[Screenshot grounding data]
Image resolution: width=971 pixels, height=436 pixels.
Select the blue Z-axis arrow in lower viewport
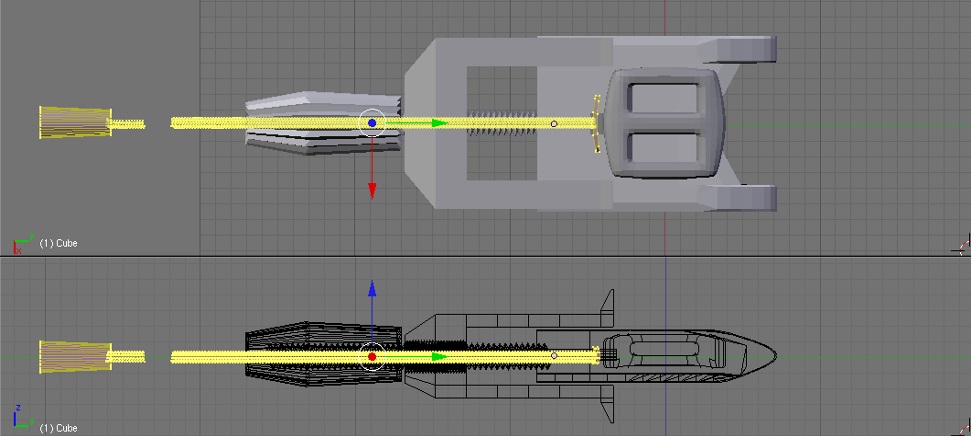[372, 289]
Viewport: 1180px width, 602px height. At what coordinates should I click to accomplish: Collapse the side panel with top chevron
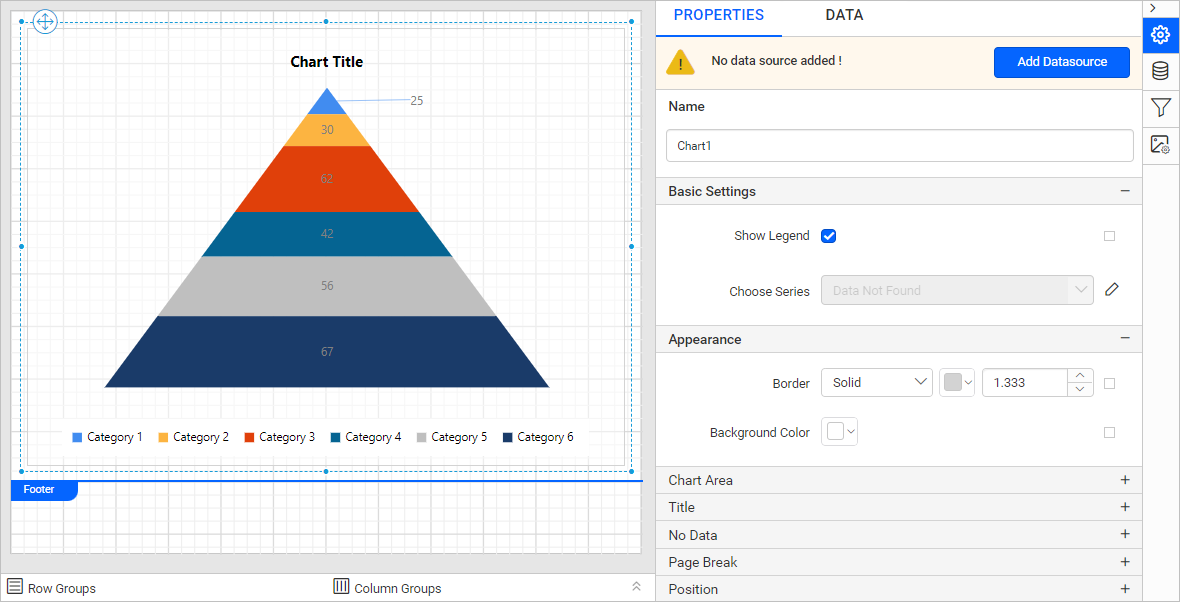(1154, 8)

(PROBLEM TO WORK ON)
What you return must match the records line for line, with the pictures left out.

(WRITTEN SOLUTION)
Image resolution: width=971 pixels, height=436 pixels.
Select the blue Z-axis arrow in lower viewport
[372, 289]
Viewport: 1180px width, 602px height. At what coordinates should I click to accomplish: Collapse the side panel with top chevron
(1154, 8)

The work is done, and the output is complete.